余韻はドライでピーティー、長く続く。加水はよく伸びてオイリー、麦芽風味もある。

Saga25周年記念リリース、その3本目。
今年発売される予定のシリーズ最新作、スカーレットグレイスから、邪神ファイアブリンガーをイメージしたボトル。
これから発売されるゲームのキャラクターとあって、まさにサガシリーズの未来に位置づけられたボトルとなっています。
このキャラクターに関しては、そもそも元になるゲームそのものが概要程度しか公開されていないため、何がどうとは言い難いのですが、サガシリーズがただの勧善懲悪で終わるとは思えないので、きっと深い設定が用意されているのだと思います。

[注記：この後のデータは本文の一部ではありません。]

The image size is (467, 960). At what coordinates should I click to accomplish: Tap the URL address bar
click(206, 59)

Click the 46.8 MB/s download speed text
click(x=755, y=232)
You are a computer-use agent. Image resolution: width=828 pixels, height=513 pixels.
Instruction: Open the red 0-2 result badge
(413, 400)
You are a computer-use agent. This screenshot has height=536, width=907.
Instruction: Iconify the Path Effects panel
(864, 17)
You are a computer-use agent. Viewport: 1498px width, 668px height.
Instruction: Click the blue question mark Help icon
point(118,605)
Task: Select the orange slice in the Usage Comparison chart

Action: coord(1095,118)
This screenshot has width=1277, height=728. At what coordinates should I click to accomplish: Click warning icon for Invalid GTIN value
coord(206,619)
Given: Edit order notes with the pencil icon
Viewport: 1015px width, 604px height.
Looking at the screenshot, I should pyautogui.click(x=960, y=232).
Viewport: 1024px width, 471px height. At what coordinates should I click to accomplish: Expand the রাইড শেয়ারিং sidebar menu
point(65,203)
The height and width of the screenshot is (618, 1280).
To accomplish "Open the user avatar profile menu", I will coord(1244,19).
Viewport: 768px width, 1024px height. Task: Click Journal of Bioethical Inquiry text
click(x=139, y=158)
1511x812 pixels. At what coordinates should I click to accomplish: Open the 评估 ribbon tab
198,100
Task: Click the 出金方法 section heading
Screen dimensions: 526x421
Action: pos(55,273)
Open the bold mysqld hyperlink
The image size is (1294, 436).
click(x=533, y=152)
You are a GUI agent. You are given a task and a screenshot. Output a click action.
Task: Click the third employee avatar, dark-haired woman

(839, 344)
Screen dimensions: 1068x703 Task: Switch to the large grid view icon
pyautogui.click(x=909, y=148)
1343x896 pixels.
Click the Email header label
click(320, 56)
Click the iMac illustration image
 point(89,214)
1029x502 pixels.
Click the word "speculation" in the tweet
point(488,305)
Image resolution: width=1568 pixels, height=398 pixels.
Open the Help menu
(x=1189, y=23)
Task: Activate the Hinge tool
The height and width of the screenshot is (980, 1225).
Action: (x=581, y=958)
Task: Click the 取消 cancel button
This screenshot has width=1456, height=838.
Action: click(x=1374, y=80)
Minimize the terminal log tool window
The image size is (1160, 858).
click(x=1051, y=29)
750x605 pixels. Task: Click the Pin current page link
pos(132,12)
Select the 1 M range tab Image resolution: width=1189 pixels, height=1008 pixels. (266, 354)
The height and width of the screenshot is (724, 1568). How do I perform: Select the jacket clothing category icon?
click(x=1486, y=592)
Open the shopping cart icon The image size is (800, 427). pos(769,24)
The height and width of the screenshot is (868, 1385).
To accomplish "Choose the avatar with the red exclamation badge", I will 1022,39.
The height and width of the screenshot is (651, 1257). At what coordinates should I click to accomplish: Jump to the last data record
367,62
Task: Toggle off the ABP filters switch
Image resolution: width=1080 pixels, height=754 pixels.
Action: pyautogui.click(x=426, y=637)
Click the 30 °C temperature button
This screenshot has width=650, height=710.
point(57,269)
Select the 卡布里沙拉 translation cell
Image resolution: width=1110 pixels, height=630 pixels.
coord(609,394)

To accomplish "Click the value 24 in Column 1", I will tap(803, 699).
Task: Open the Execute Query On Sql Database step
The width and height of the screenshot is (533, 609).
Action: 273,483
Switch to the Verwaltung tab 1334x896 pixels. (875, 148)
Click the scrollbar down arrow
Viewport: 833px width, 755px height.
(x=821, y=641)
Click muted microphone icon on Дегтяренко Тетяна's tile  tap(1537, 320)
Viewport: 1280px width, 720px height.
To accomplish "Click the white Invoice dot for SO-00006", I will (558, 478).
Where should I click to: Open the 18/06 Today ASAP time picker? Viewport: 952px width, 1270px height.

中身については、スペックからただ若くて勢いだけのカリラかと思ったら意外にそうではなく。
荒さは多少あるものの度数を感じさせない口当たり、奥には芯がある味わい。内に秘めた個性というか、ピーティーなフレーバーの奥から盛り上がる甘みがアクセントになって、若いなりに良い仕上がりのカリラでした。
特に加水での伸びは3本中一番だと感じました。ぜひ少量から試して見て欲しいです。

味では良い意味で驚きがあり、仕上がり具合は先に述べたとおり。他方で飲む前から驚かされたのはその値段、2000年代蒸留で9年ものが約17000円ってマジですかとw
振り返ればムーンとかシルバーシールとかでそういうボトルもないわけじゃないですが、アイラモルトを取り巻くボトラーの状況は本当に苦しいようです。今後もこの傾向は変わらないでしょうね。
SaGaシリーズのみならず、ウイスキー業界においても「未来」を象徴するリリースと言える1本でした。